Stored items:
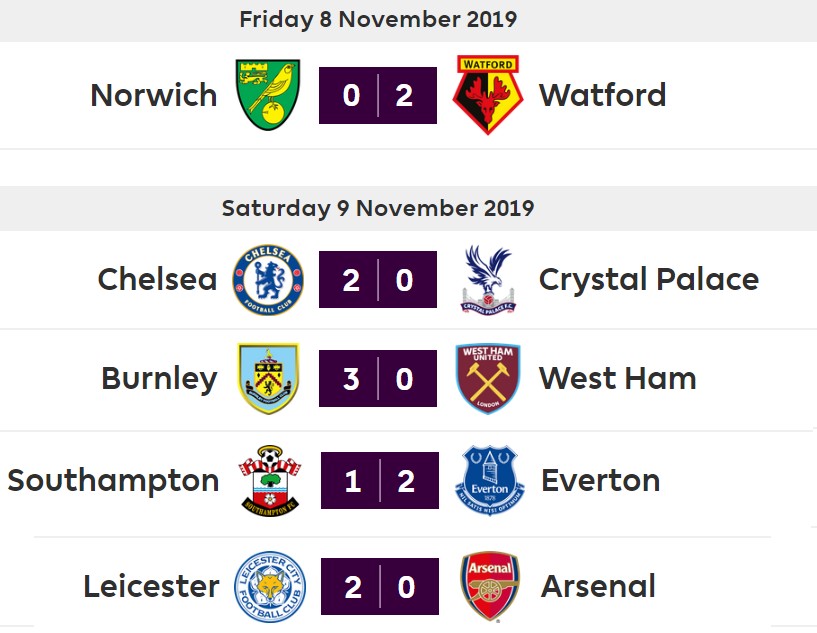Open the Norwich 0-2 Watford score box
Image resolution: width=817 pixels, height=633 pixels.
click(x=378, y=95)
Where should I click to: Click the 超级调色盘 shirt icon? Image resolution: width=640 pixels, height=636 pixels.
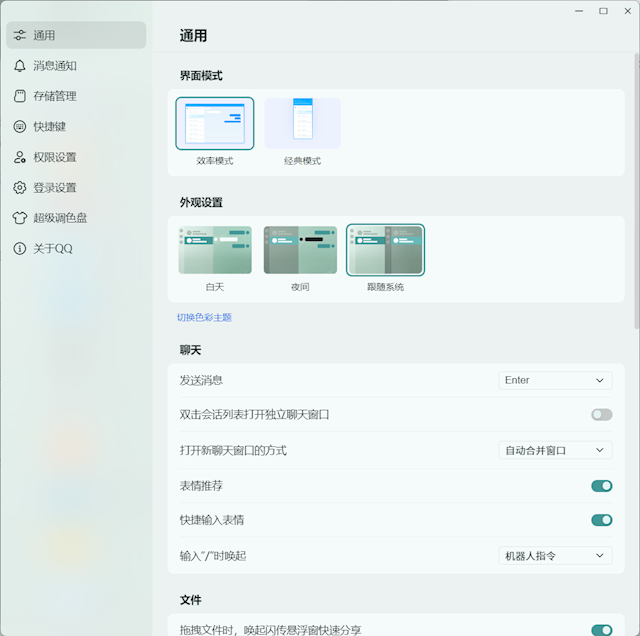tap(20, 218)
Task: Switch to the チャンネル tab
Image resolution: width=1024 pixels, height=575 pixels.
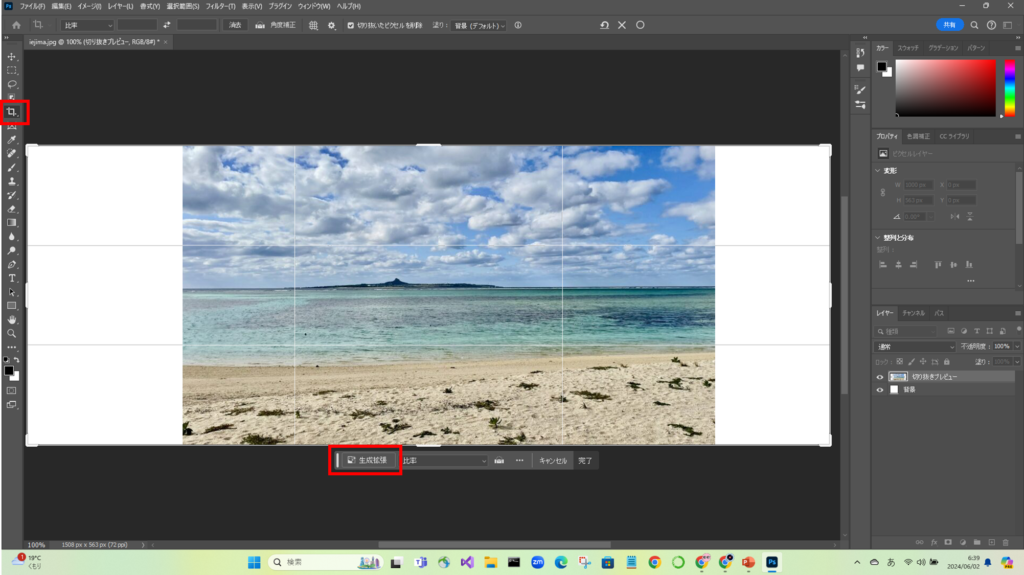Action: tap(914, 313)
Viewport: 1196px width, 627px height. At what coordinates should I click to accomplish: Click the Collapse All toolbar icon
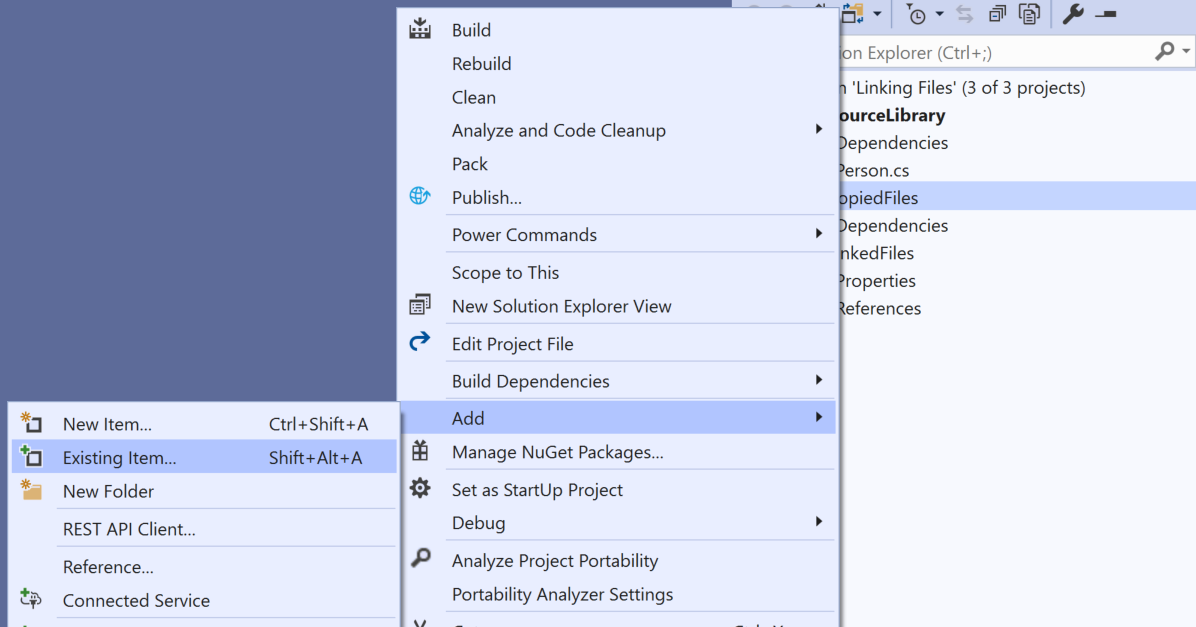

● WORK TASK: When you reach the line with "Task: Switch to the チャンネル tab" in the entries above, start copying, and go on word for word to the last line; skip any picture.

● ANSWER SPACE:
Task: Switch to the チャンネル tab
Image resolution: width=1024 pixels, height=575 pixels.
Action: tap(914, 313)
Viewport: 1196px width, 627px height. At what coordinates should I click to accomplish: Click the Collapse All toolbar icon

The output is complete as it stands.